* _Provided information_:

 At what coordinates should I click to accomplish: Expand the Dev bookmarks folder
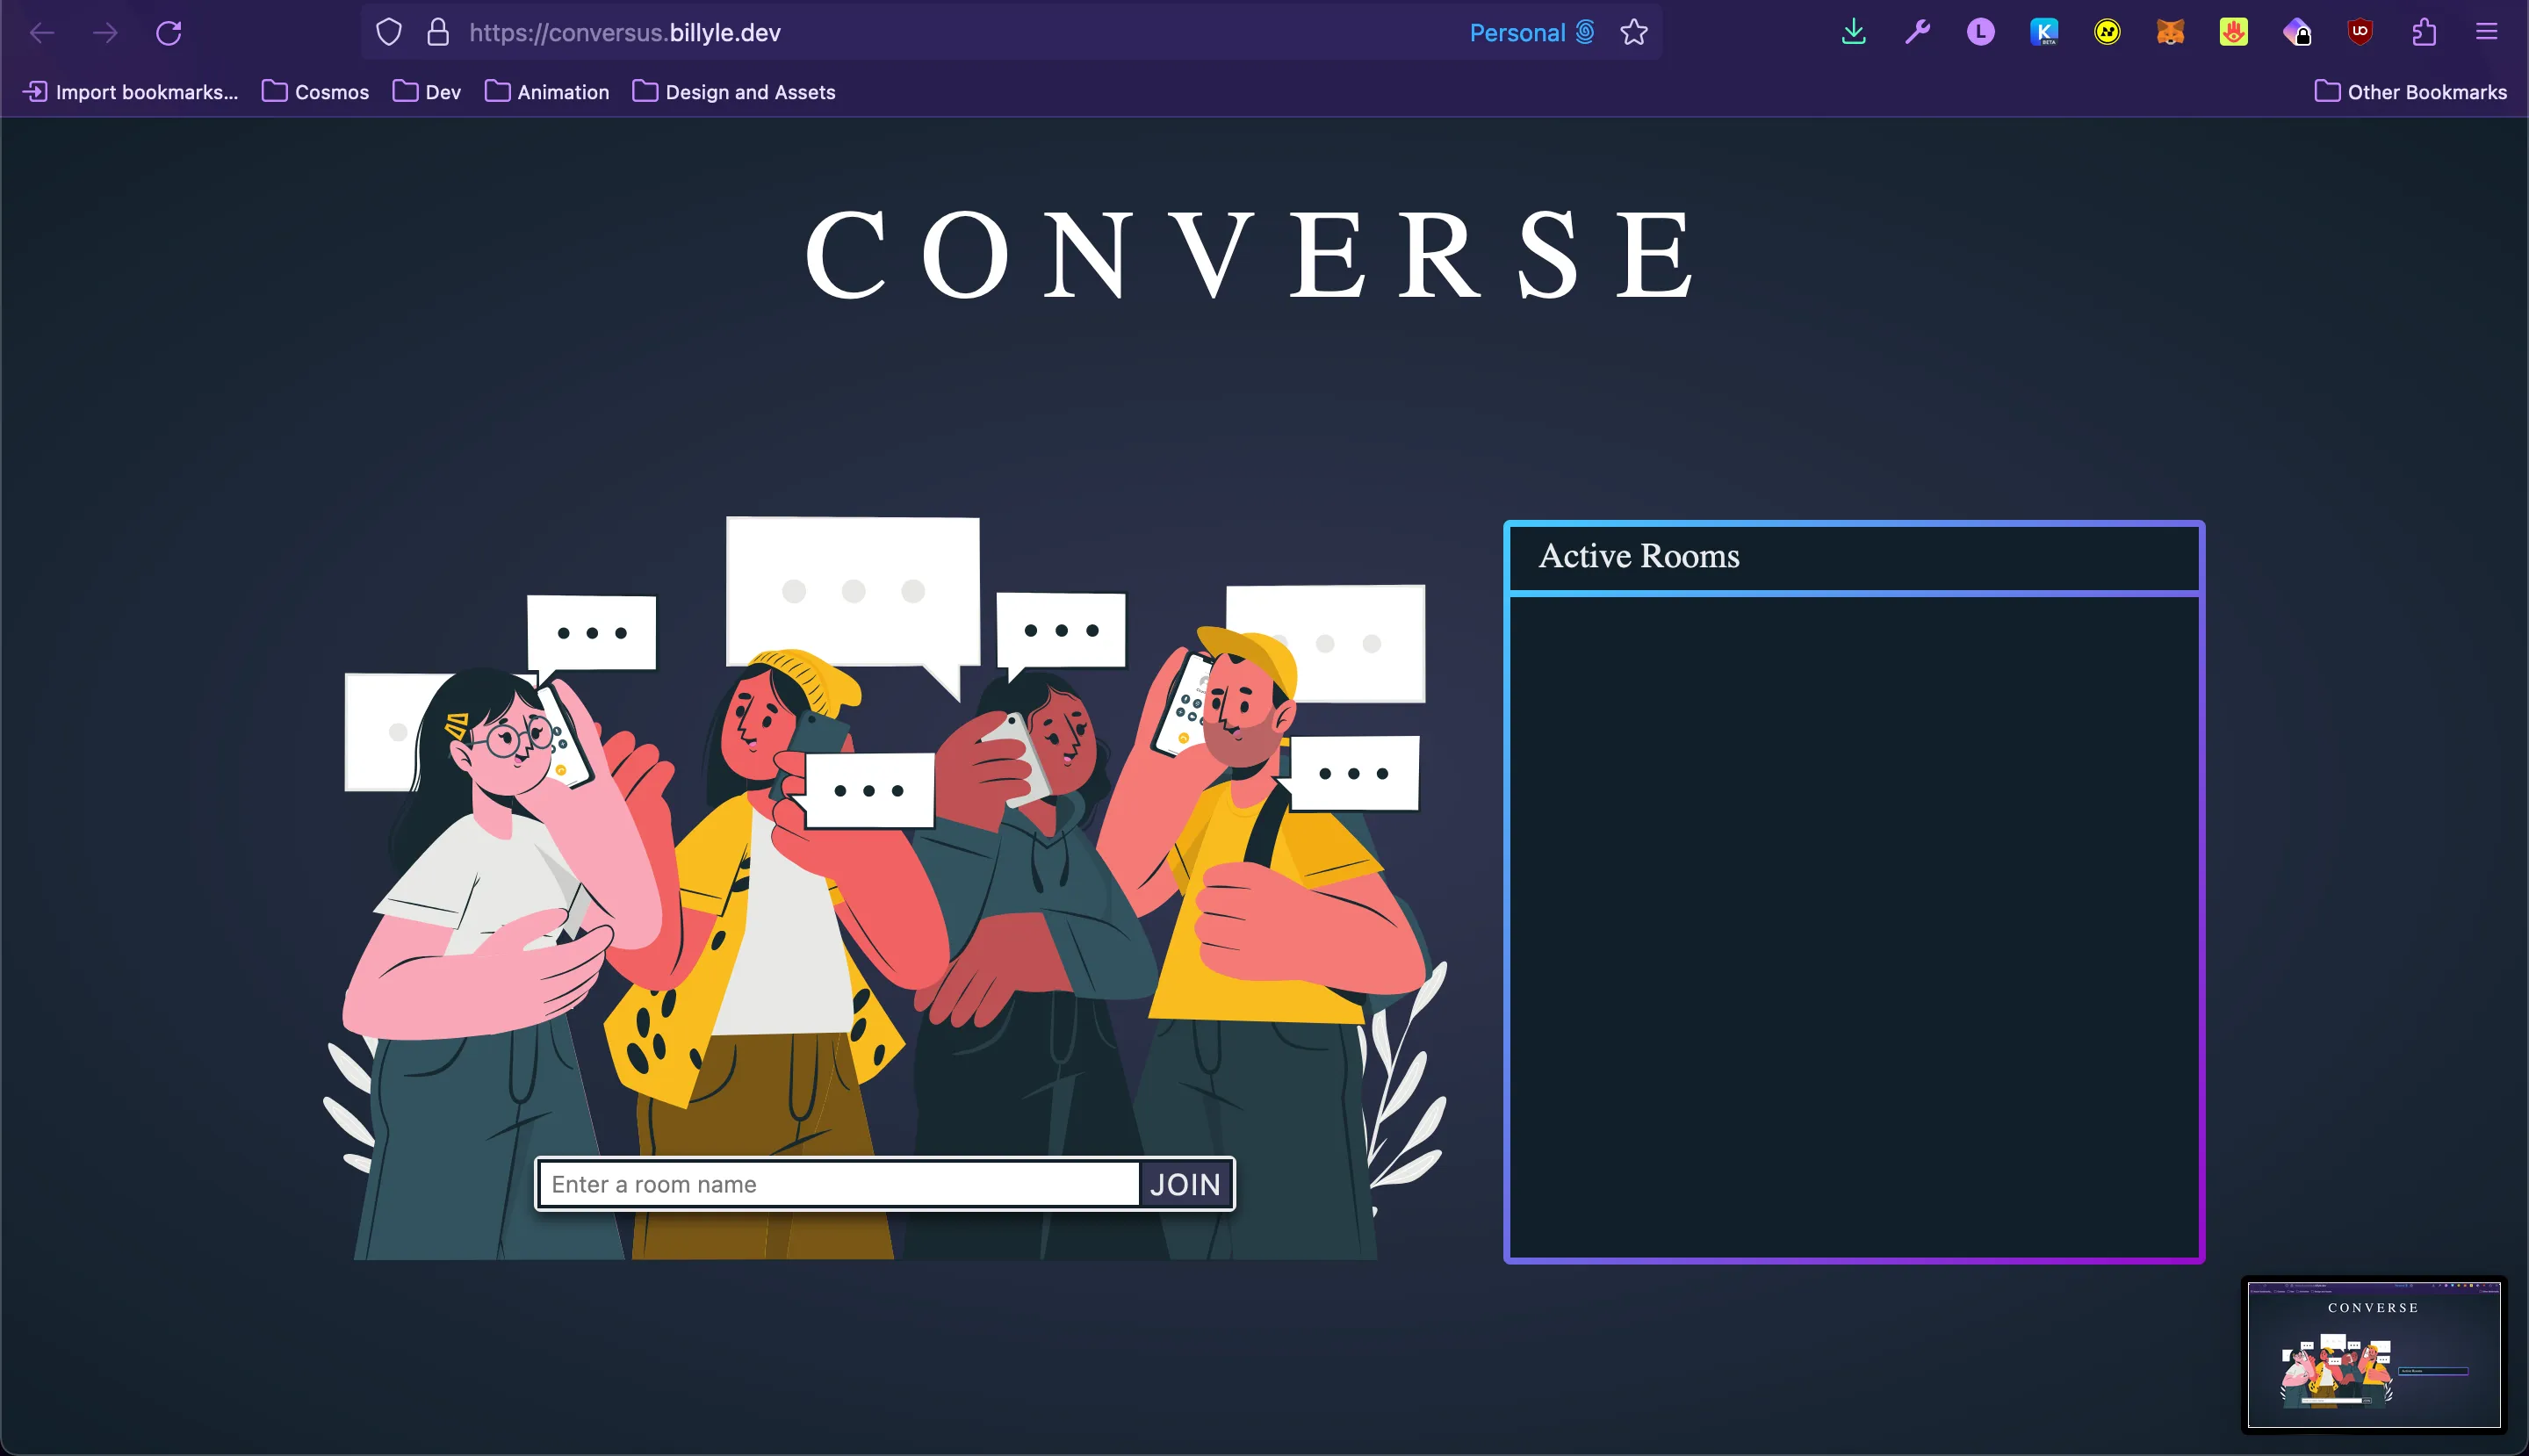(x=427, y=92)
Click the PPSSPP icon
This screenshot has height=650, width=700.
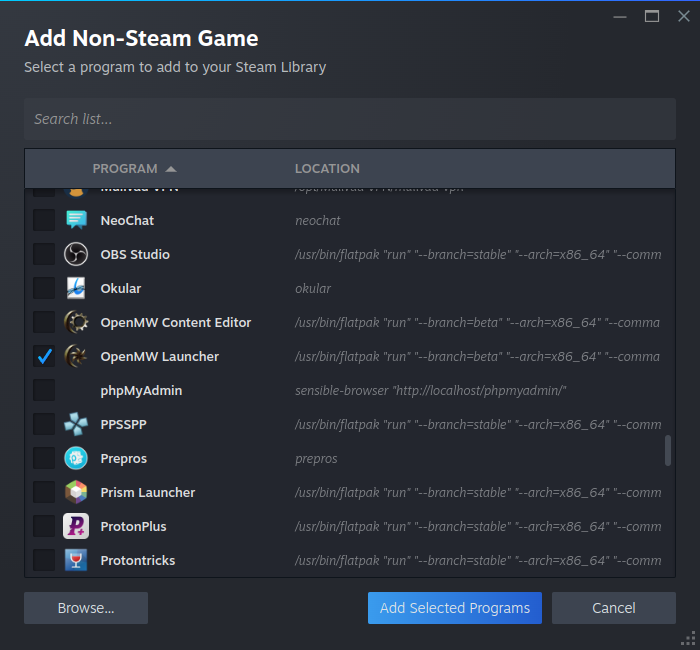coord(76,424)
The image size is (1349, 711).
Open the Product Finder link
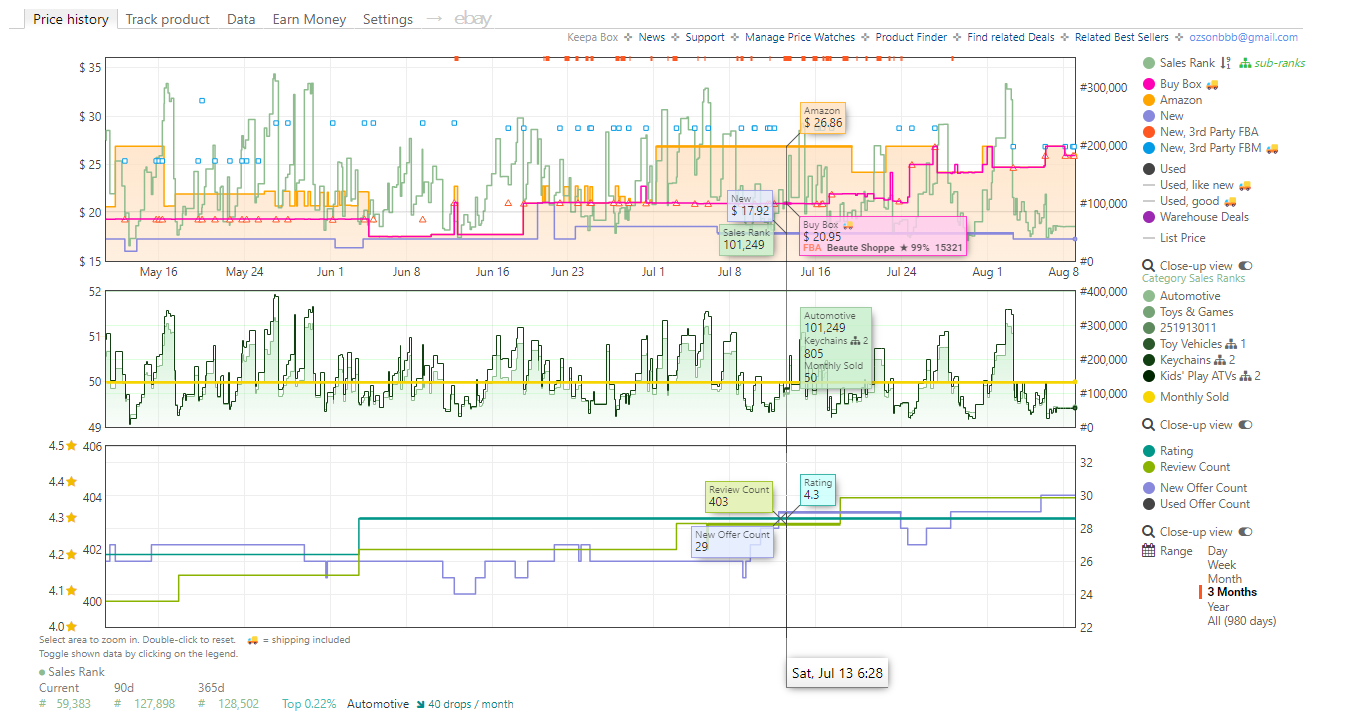point(911,37)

* _Work instruction_:
Would you please retype the material above exactly and leave out each picture?

* _Result for this exercise_:
 At what coordinates should I click to accomplish: Expand the Dev bookmarks folder
(x=427, y=92)
Click the PPSSPP icon
This screenshot has height=650, width=700.
coord(76,424)
The image size is (1349, 711).
Open the Product Finder link
point(911,37)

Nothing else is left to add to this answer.